People with significant mental health challenges may require inpatient care at psychiatric facilities. Some people ask for inpatient care because they recognize their own struggles. Others end up subject to an involuntary mental health hold because of their symptoms.
Frequently, the goal at inpatient mental health facilities is to help people overcome their immediate challenges and secure the skills they need to manage their symptoms outside the facility. However, the transition can be a dangerous time. Hospitals that do not provide appropriate transition support may negligently endanger residents by leaving them alone during a vulnerable time.
Suicide risk surges when treatment ends
Researchers have found that those who receive inpatient care are at noticeably increased risk of suicide immediately after they exit the facility. In a large percentage of cases, residents who have exited inpatient care and their lives before they ever have a follow-up appointment.
Outpatient support simply isn’t enough for those at elevated risk of self-harm. Facilities can help limit that risk by screening residents for suicidal ideation and providing more immediate and intensive support during the transition at the end of inpatient care.

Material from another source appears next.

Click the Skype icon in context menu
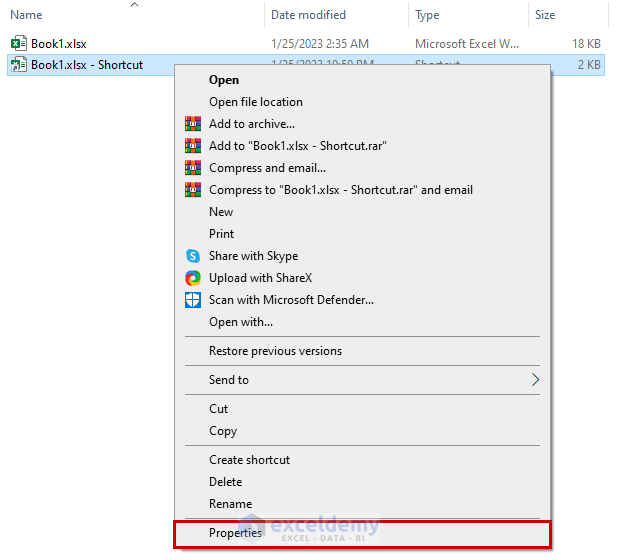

Halfway houses and in-person meetings with social workers and other support providers can help with the adjustment period when patients are at the highest level of risk. Unfortunately, facilities frequently cut corners even in cases where the need for care is obvious to anyone familiar with risk factors for inpatient mental health patients.
Establishing that inadequate support provided by a mental health facility was negligent could provide the basis for a medical malpractice lawsuit. Grieving families can prompt organizational changes by taking legal action when the termination of impatient care results in tragic consequences.